After friendly negotiations with tribal members last week, Wellsville leaders have vowed to revise the town’s annual “Founders’ Day” tradition in which white residents slather themselves in red paint and pretend to attack Mormon settlers.
At the request of the Northwestern Band of the Shoshone Nation, the so-called “Sham Battle” will be updated “with the changes necessary” so it “depicts historical accuracy and may tell a story rich in heritage and culture,” the city wrote in a letter to residents posted Sunday.
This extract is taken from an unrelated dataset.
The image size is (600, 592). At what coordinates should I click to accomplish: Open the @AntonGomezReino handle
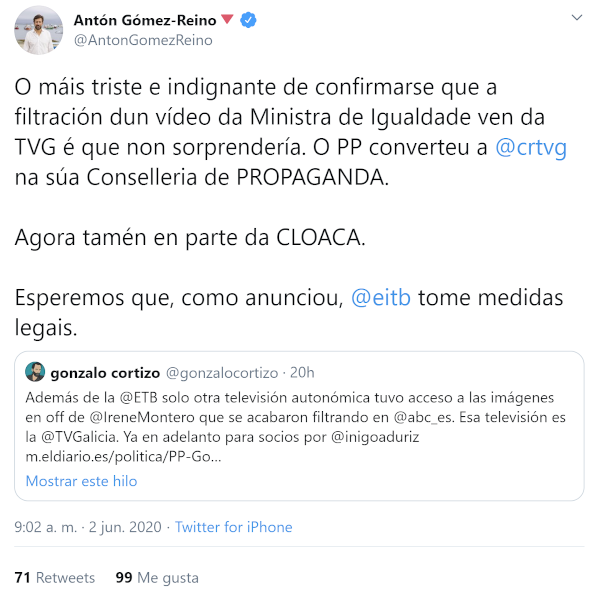(x=143, y=40)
While it’s unclear what those specific changes might be — or whether residents will continue to dress up as American Indians while whooping and hollering on horseback — Wellsville officials “agree our depiction of the Native Americans portrayed in the annual Founder’s Day Sham Battle does not convey the relationship the pioneers had, or the respect we have today, for our Native American neighbors.”
“Wellsville city meant no disrespect. We apologize if we’ve offended anyone.”
Though it was “short on details,” tribal Chairman Darren Parry called the city’s statement a “wonderful first start.” He is confident future iterations of the event will not include Native American role-playing or face paint.
“They’re good people, and they’re trying to do the right thing,” he said. “They can call it whatever they want, but the natives will be out of it.”
City officials sat down with six members of the Northwestern Band of the Shoshone Nation last week after the Sham Battle gained widespread attention with a column and video from The Salt Lake Tribune’s Robert Gehrke.
The footage shows Cache Valley residents in head dresses circling pioneer wagons with a teepee nearby and a fake cabin on fire. The enactment, part of the town’s annual parade, has been going on since at least 1930. Thousands attended this year’s portrayal on Sept. 4.
Wellsville Mayor Thomas Bailey has said the mock fight represents the emergency drills that early settlers conducted to protect themselves against possible raids. The narration at the event says “even with the capture of their own children, the settlers stayed. They were determined to make this their home.”
It also mentions the January 1863 “Battle of Bear River” (now classified by historians as a massacre), though Bailey said the city’s event is not actually related to the killing of an estimated 250 Shoshones by U.S. Army volunteers near Preston, Idaho. That massacre — which included beatings of children and the rape of women — is considered one of the deadliest in American history.
“If the Sham Battle continues, there will be no mention of the Massacre of Bear River in the narration. Period,” the mayor said Monday.
Additionally, he added, “the way I see it right now there will probably not be people in red paint.”
The City Council will discuss possible changes to the event Wednesday at 6 p.m. Bailey, who had hoped for “compromise so that at least some form of the Sham Battle could continue,” has proposed creating a committee of residents and tribal members that would review the enactment and suggest changes that balance tradition with cultural sensitivity.
Parry envisions having the Northwestern Band of the Shoshone Nation set up a booth or perform native dances at the parade to showcase the tribe’s actual traditions.
“As long as our perspective is heard that would be great,” he said, but as for the mock fight: “Just keep us out of it or you’re making history fake.”
During this year’s portrayal, Dustin Coleman, 34, led the cavalry for the pioneer side and usually waves the American flag. When he was a teenager growing up in Wellsville, he was on the other side, putting on war paint and playing like he was an American Indian.
Having participated in the Sham Battle for at least 20 years, Coleman is not against making “positive changes” to the event, but he resents being labeled a “racist, ignorant hillbilly.”
“We’re not trying to be racist in any way,” he said. “We’re loving people. We’ll do whatever we need to do to make adjustments. … But it will not stop our event completely.”
Coleman, who moved to Wellsville when he was 4, calls the mock battles “our heritage.” And he acknowledges that while there were small skirmishes between the settlers and the tribes, there were no real fights or violent raids in Cache Valley.
That’s a large part of what bothers Parry about the event. “We were peaceful,” he said of his ancestors.
Before Wednesday’s council meeting, there will be a rally in front of City Hall, 75 E. Main, starting at 5 p.m. organized by Robert Lucero, director of the Ute Indian Tribe Political Action Committee.
Lucero has said there is no excuse to “disregard” Native Americans or portray individuals in a racially or culturally “insensitive” way.
Coleman, though, is “disappointed in the fact that they feel like they need to come protest. That isn’t an avenue we think they should take. We’re down to earth people and we’re willing to make adjustments. We haven’t put up walls.”